** PROBLEM DESCRIPTION **
Reproduce the whole listing exactly.

** DATA SHOWN **

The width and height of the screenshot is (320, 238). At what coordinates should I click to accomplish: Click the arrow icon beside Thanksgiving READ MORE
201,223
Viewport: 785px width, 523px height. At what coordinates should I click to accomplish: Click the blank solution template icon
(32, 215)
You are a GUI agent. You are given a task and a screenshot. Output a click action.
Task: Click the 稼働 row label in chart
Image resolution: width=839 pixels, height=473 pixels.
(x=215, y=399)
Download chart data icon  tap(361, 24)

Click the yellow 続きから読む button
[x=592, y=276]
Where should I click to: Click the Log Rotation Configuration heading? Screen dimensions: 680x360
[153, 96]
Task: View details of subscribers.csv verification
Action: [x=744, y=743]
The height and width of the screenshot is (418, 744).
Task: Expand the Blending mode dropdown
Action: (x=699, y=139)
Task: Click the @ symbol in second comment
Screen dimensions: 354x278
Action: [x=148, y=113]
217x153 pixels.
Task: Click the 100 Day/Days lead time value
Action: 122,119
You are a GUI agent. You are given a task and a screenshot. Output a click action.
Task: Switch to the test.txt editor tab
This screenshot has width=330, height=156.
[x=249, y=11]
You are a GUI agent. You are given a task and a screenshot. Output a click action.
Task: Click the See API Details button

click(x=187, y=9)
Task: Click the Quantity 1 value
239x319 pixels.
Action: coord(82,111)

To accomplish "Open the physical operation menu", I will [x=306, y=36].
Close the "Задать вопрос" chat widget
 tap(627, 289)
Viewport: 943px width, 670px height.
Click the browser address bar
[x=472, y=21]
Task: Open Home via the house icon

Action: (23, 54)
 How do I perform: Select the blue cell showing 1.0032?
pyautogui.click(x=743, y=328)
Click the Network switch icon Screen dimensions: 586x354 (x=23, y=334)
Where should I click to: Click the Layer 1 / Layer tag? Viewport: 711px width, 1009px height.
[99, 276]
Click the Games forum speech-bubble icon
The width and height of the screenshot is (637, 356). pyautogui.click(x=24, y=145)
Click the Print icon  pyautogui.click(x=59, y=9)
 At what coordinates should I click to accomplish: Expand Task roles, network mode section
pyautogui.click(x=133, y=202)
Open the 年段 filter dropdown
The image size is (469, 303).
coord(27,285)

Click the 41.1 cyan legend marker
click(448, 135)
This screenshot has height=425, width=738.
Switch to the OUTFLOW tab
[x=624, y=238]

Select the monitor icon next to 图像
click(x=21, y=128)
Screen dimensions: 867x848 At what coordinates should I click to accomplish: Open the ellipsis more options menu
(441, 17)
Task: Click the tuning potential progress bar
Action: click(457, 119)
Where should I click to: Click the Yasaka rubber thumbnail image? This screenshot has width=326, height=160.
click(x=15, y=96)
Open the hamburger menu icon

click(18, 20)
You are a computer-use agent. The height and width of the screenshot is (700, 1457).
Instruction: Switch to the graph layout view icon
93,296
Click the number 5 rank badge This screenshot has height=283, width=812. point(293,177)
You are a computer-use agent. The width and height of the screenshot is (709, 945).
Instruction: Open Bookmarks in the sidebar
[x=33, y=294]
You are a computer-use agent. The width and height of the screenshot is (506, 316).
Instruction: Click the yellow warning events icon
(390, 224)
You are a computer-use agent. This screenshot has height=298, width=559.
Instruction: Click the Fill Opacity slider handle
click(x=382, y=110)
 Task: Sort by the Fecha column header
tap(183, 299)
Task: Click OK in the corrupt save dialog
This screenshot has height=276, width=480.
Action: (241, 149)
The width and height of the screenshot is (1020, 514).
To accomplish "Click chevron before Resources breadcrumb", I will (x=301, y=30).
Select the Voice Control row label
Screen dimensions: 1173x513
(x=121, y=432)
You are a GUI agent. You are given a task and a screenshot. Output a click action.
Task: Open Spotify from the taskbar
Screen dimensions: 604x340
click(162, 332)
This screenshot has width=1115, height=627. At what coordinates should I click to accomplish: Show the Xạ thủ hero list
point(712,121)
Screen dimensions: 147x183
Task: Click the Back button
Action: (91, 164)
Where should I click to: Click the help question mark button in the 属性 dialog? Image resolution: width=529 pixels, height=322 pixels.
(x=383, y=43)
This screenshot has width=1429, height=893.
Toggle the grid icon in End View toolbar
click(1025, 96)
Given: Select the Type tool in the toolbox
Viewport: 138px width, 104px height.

** ANSWER **
The width and height of the screenshot is (320, 238). At what coordinates should I click to accomplish: Click the arrow icon beside Thanksgiving READ MORE
201,223
Viewport: 785px width, 523px height. At what coordinates should I click to accomplish: Click the blank solution template icon
(32, 215)
You are a GUI agent. You are given a task and a screenshot. Output a click action.
Task: Click the 稼働 row label in chart
Image resolution: width=839 pixels, height=473 pixels.
(x=215, y=399)
Download chart data icon  tap(361, 24)

Click the yellow 続きから読む button
[x=592, y=276]
Where should I click to: Click the Log Rotation Configuration heading? Screen dimensions: 680x360
[153, 96]
Task: View details of subscribers.csv verification
Action: [x=744, y=743]
The height and width of the screenshot is (418, 744).
Task: Expand the Blending mode dropdown
Action: (x=699, y=139)
Task: Click the @ symbol in second comment
Screen dimensions: 354x278
Action: [x=148, y=113]
217x153 pixels.
Task: Click the 100 Day/Days lead time value
Action: 122,119
You are a GUI agent. You are given a task and a screenshot. Output a click action.
Task: Switch to the test.txt editor tab
This screenshot has width=330, height=156.
[x=249, y=11]
You are a GUI agent. You are given a task and a screenshot. Output a click action.
Task: Click the See API Details button

click(x=187, y=9)
Task: Click the Quantity 1 value
239x319 pixels.
Action: coord(82,111)

To accomplish "Open the physical operation menu", I will [x=306, y=36].
Close the "Задать вопрос" chat widget
 tap(627, 289)
Viewport: 943px width, 670px height.
Click the browser address bar
[x=472, y=21]
Task: Open Home via the house icon

Action: (23, 54)
 How do I perform: Select the blue cell showing 1.0032?
pyautogui.click(x=743, y=328)
Click the Network switch icon Screen dimensions: 586x354 (x=23, y=334)
Where should I click to: Click the Layer 1 / Layer tag? Viewport: 711px width, 1009px height.
[99, 276]
Click the Games forum speech-bubble icon
The width and height of the screenshot is (637, 356). pyautogui.click(x=24, y=145)
Click the Print icon  pyautogui.click(x=59, y=9)
 At what coordinates should I click to accomplish: Expand Task roles, network mode section
pyautogui.click(x=133, y=202)
Open the 年段 filter dropdown
The image size is (469, 303).
coord(27,285)

Click the 41.1 cyan legend marker
click(448, 135)
This screenshot has height=425, width=738.
Switch to the OUTFLOW tab
[x=624, y=238]

Select the monitor icon next to 图像
click(x=21, y=128)
Screen dimensions: 867x848 At what coordinates should I click to accomplish: Open the ellipsis more options menu
(441, 17)
Task: Click the tuning potential progress bar
Action: click(457, 119)
Where should I click to: Click the Yasaka rubber thumbnail image? This screenshot has width=326, height=160.
click(x=15, y=96)
Open the hamburger menu icon

click(18, 20)
You are a computer-use agent. The height and width of the screenshot is (700, 1457).
Instruction: Switch to the graph layout view icon
93,296
Click the number 5 rank badge This screenshot has height=283, width=812. point(293,177)
You are a computer-use agent. The width and height of the screenshot is (709, 945).
Instruction: Open Bookmarks in the sidebar
[x=33, y=294]
You are a computer-use agent. The width and height of the screenshot is (506, 316).
Instruction: Click the yellow warning events icon
(390, 224)
You are a computer-use agent. This screenshot has height=298, width=559.
Instruction: Click the Fill Opacity slider handle
click(x=382, y=110)
 Task: Sort by the Fecha column header
tap(183, 299)
Task: Click OK in the corrupt save dialog
This screenshot has height=276, width=480.
Action: (241, 149)
The width and height of the screenshot is (1020, 514).
To accomplish "Click chevron before Resources breadcrumb", I will (x=301, y=30).
Select the Voice Control row label
Screen dimensions: 1173x513
(x=121, y=432)
You are a GUI agent. You are given a task and a screenshot. Output a click action.
Task: Open Spotify from the taskbar
Screen dimensions: 604x340
click(162, 332)
This screenshot has width=1115, height=627. At what coordinates should I click to accomplish: Show the Xạ thủ hero list
point(712,121)
Screen dimensions: 147x183
Task: Click the Back button
Action: (91, 164)
Where should I click to: Click the help question mark button in the 属性 dialog? Image resolution: width=529 pixels, height=322 pixels.
(x=383, y=43)
This screenshot has width=1429, height=893.
Toggle the grid icon in End View toolbar
click(1025, 96)
Given: Select the Type tool in the toolbox
Viewport: 138px width, 104px height.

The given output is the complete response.